Adapting to the new normal

IN MANY countries, including the Philippines, the public sector has been found to be lacking in the overall response to the current pandemic.

The only way to regain governments’ position is to explore and rethink their approaches to the public health emergency rather than look at past experiences, according to Dr. James Brumby, senior adviser for Governance, Equitable Growth, Finance and Institutions vice president of the World Bank Group Singapore.

A challenging crisis like the ongoing coronavirus pandemic is calling for the reshaping and shifting of existing approaches to ensure the effective and efficient delivery of public services. In other words, innovate to be resilient under the so-called “new normal.” Old formulas may no longer work or not as effective as they were before.

In the current context, the past may not be a good guide to the future. This is the worst pandemic since the Spanish Flu, the worst global economic downturn since the Great Depression of the 1930s, but none of us have lived to experience these.

To shape the future of governments, what should influence service delivery? Brumby cited the following:

* One is contagion risk, which he said is “determined by the prevalence of the physical proximity within public service workforce for a given function, proximity between workforce, customers, and clients and physical objects that need to be passed from one to another, and the shared ‘space, materials, and air’ between or across groups.”

The reduction of virus transmission might “involve capital works” and “changes in work actions and practices” that will be “required to manipulate or guide demand” in government.

* Another factor is technological process substitution through digitalization. Governments – national and even local – must embrace new technologies and digital systems to improve service delivery.

Some government services could be digitalized, such as tax administration, one-stop shops, immigration registration, customs and employment services, and public transportation.

* Also, governments would have to deal with fiscal and wider public financial risks due to the outbreak.
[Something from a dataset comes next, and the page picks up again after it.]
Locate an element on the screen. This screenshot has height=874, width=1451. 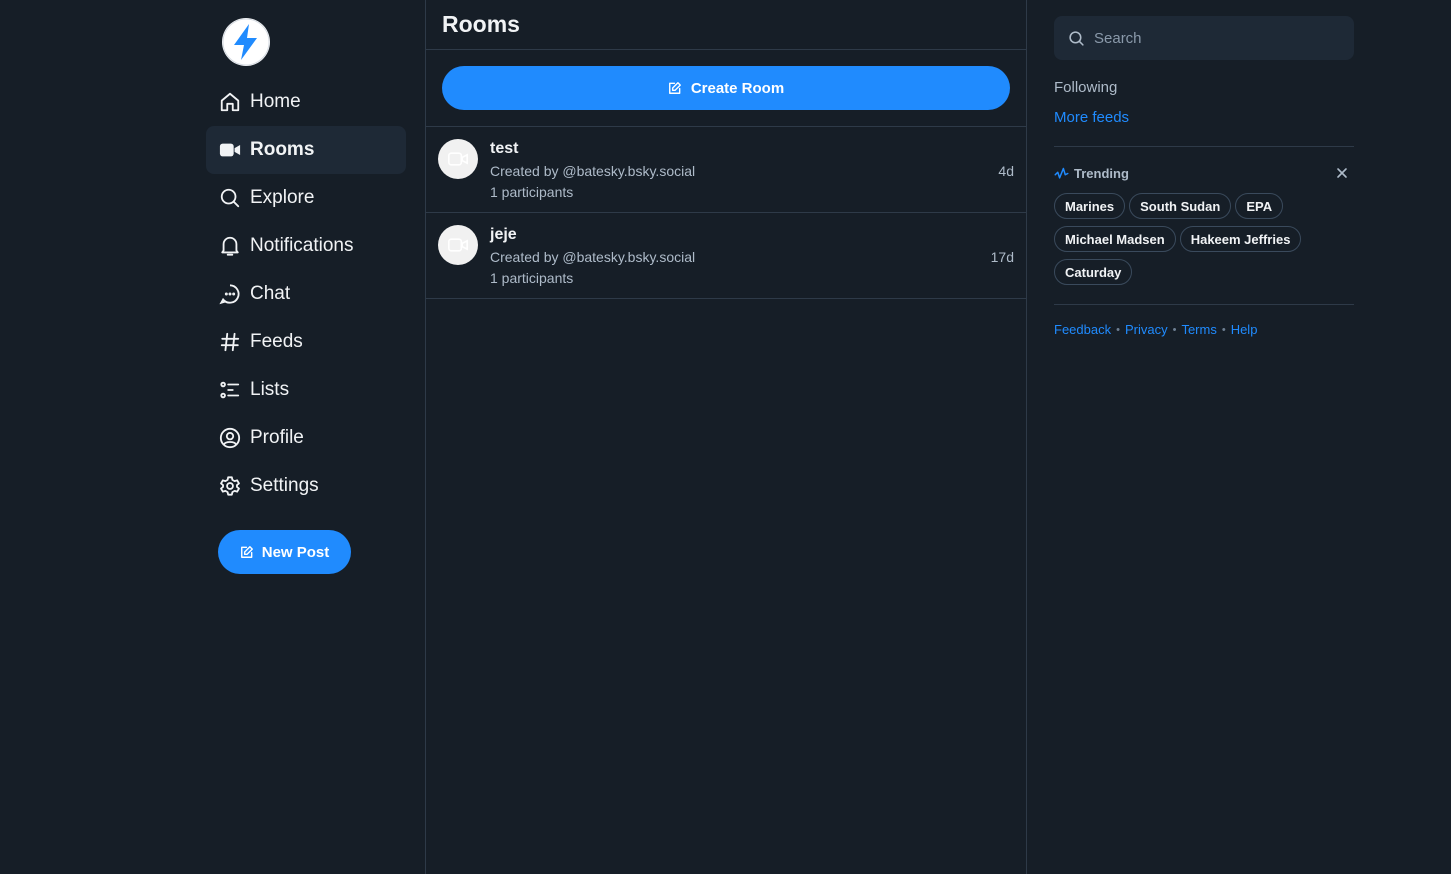
nav-item-lists: Lists is located at coordinates (306, 390).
A large economic programs support in 2020 will crowd out public spending in future years.

* Lastly, government information is being challenged during this pandemic.

The pandemic showed that nontraditional information sources might be increasingly important and profoundly influential. Governments need to get used to the idea of “big data.”

Nontraditional information sources include human mobility data, satellite data, crowdsourced user data, transaction data, text mining, and data fusion. These can trigger more direct actions from citizens and impel governments to act.

Indeed, to be resilient under the “new normal”, innovation is key. Explore new ways. Think out of the box.